Work to be completed:
List every line below containing "agent".

(Stored data entries)
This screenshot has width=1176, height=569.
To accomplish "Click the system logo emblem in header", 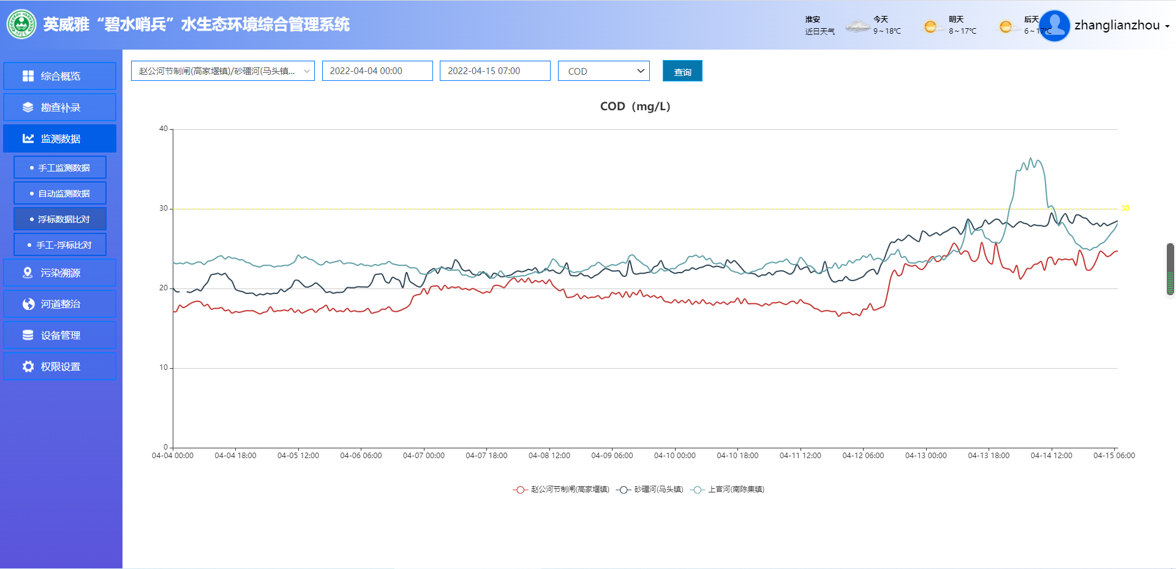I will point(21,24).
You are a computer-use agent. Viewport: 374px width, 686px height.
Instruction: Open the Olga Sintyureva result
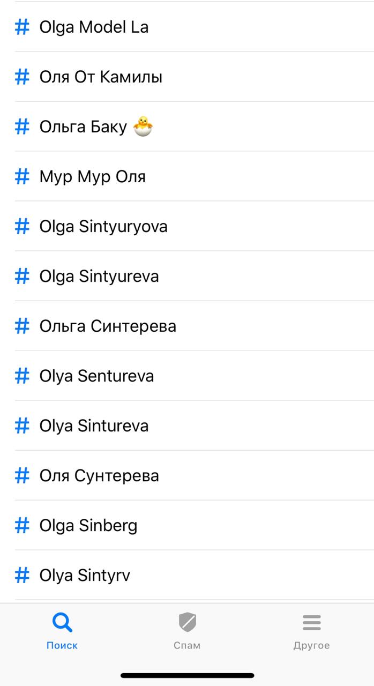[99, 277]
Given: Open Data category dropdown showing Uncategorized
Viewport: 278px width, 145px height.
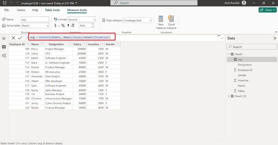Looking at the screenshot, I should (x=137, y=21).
--
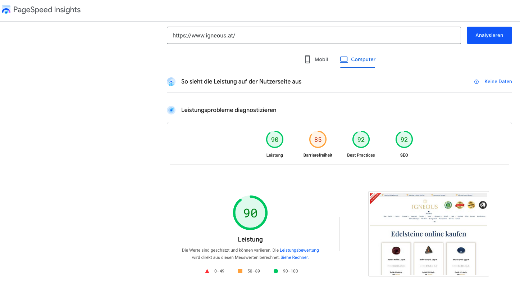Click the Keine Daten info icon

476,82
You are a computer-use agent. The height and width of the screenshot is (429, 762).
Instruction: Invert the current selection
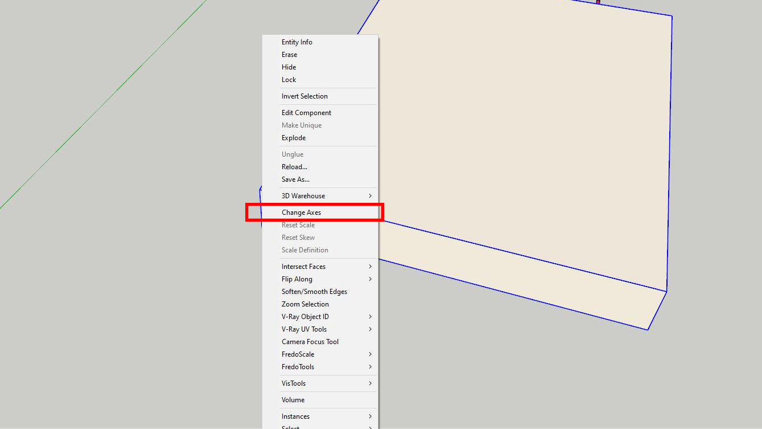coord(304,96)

Answer section:
You are a computer-use agent. Viewport: 374px width, 686px height.
You are a computer-use agent. The height and width of the screenshot is (429, 762).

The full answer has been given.